November 14, 2024
CrowdStrike Update Causes Global Outage of Microsoft Services
CrowdStrike has caused a major global outage of Microsoft services including Windows and Office 365 following an update. The alleged issue brought the ‘blue screen of death’ (BSOD) to Windows devices across the world, with users unable to access the devices. Furthermore, the problem is also reported to have resulted in the disruption of services across information...

CrowdStrike, the endpoint security software, caused a major global outage of Microsoft services including Windows and Office 365, following an update on Friday.
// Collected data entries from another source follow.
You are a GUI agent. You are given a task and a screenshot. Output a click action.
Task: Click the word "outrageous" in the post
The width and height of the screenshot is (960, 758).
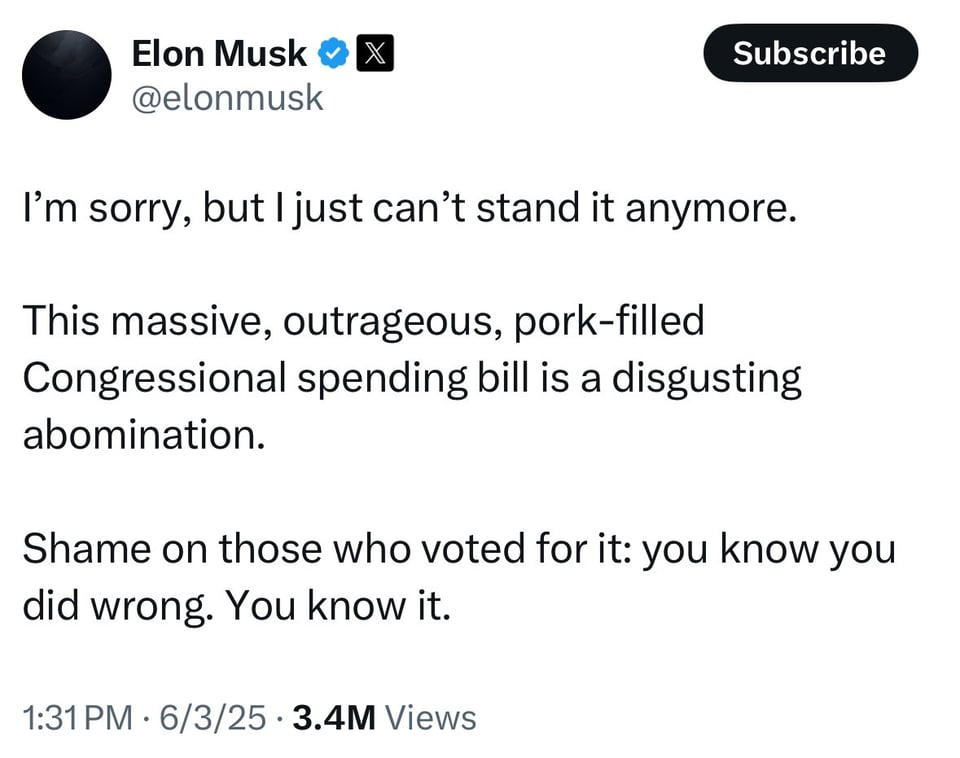tap(383, 321)
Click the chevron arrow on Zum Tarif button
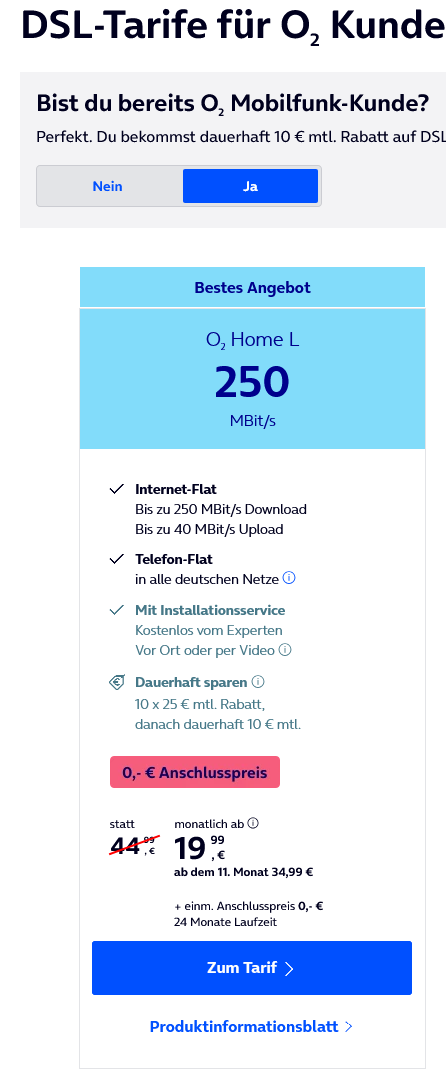 (x=289, y=968)
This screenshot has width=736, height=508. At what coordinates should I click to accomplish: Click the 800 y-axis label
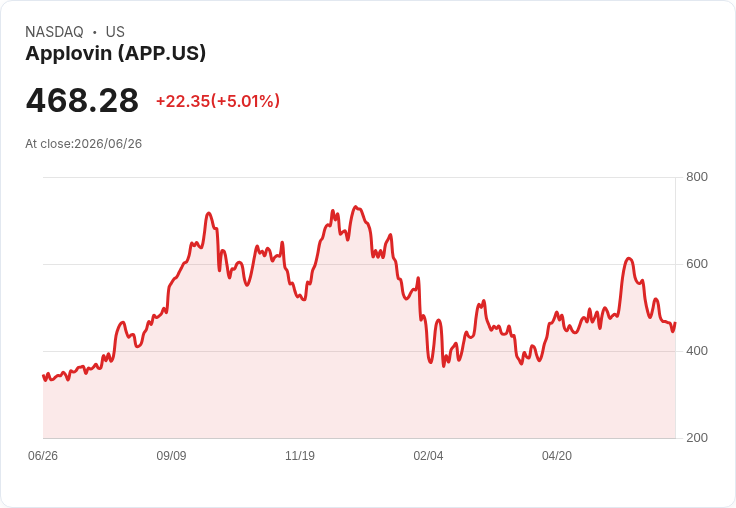click(x=697, y=177)
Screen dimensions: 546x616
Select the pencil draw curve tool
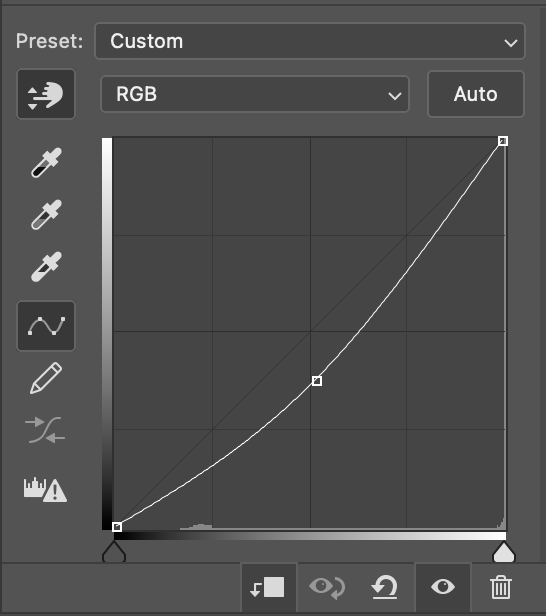click(46, 378)

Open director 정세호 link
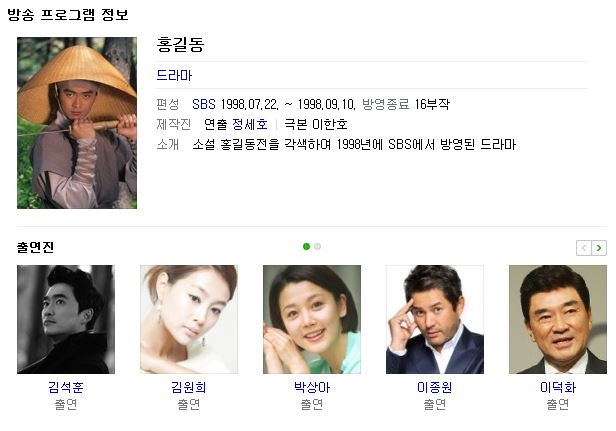click(250, 125)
The alleged issue brought the ‘blue screen of death’ (BSOD) to Windows devices across the world, with users unable to access their devices. Furthermore, the problem is also reported to have resulted in the disruption of services across information technology (IT) companies, airports, banks and other sectors. 

CrowdStrike Error: What Happened

The issue seems to have surfaced following a CrowdStrikeupdate that resulted in ‘Blue Screen of Dealth’ on Windows devices. The error says “Your device ran into a problem and needs to restart”. However, restarting does not appear to solve the issue, with the device getting stuck in a boot loop.
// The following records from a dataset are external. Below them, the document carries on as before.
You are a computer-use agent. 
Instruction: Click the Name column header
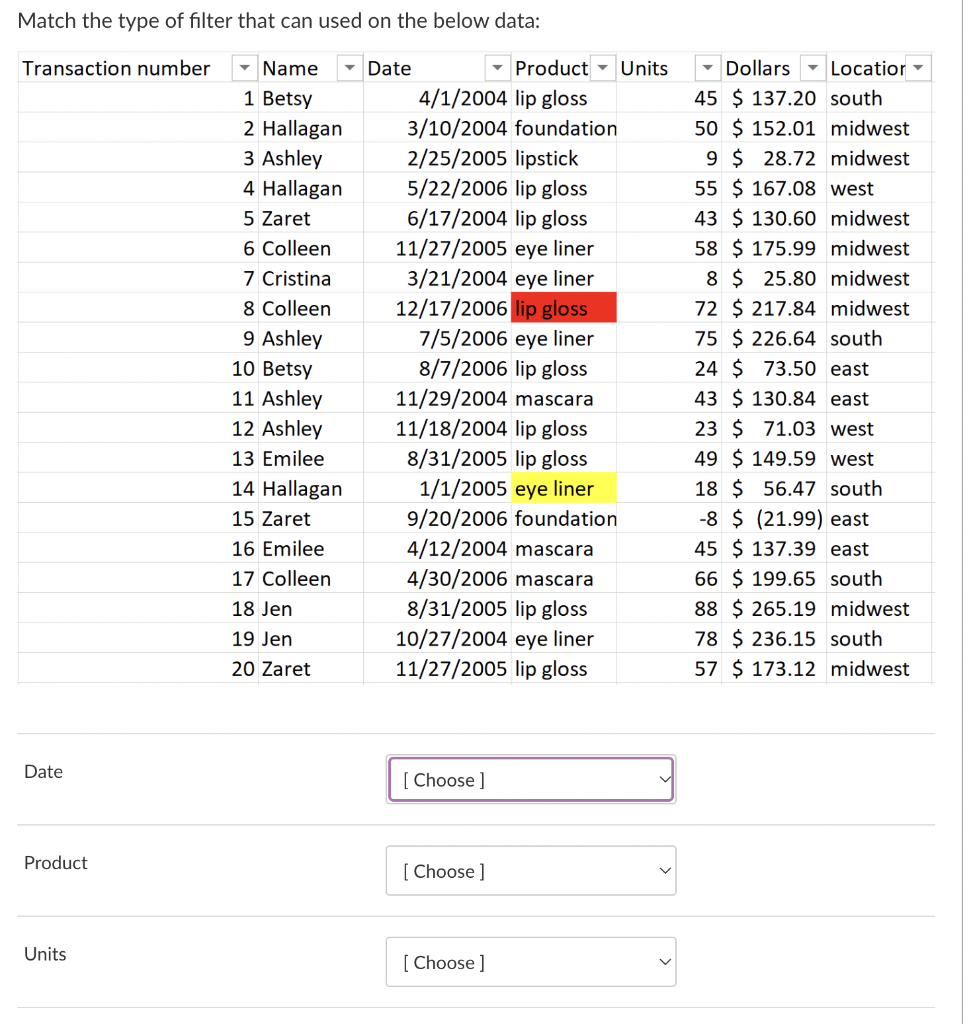click(290, 68)
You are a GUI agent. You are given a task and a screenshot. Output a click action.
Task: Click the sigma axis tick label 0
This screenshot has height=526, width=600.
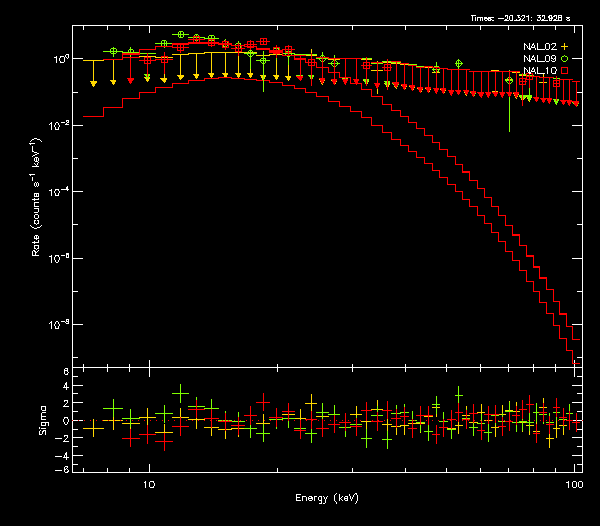coord(66,421)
Microsoft lists the error with the STOP code “PAGE_FAULT-IN-NONPAGED_AREA”. It is allegedly caused to due a failure of a CrowdStrike agent system file, as per the error log. 

CrowdStrike Error: Its Impact

Software status monitoring website Downdetector suggests the outage has impacted several Microsoft services including Microsoft Store and Microsoft 365. The platform also reports that 911 emergency services in several states in the US have also been affected. According to claims on social media, the CrowdStrike update error seems to have resulted in the disruption of services across institutions such as banks, airports and IT companies.

Berlin Air suspended all flights, attributing it to a “technical problem”, a spokesperson told AFP. All check-in and flight services were cancelled until 10am local time (1:30pm IST). Furthermore, several US airlines including Delta, United and American Airlines grounded their flights, with the Federal Aviation Administration (FAA) citing a communication issue.

India’s IndiGo Airlines issued a statement informing about the impact on its services, resulting in long waiting lines while checking in and errors while booking tickets. It attributed the problem to Microsoft Azure, stating that its digital experts are working on a solution. A similar statement was also issued by Akasa Air and Indian Airlines.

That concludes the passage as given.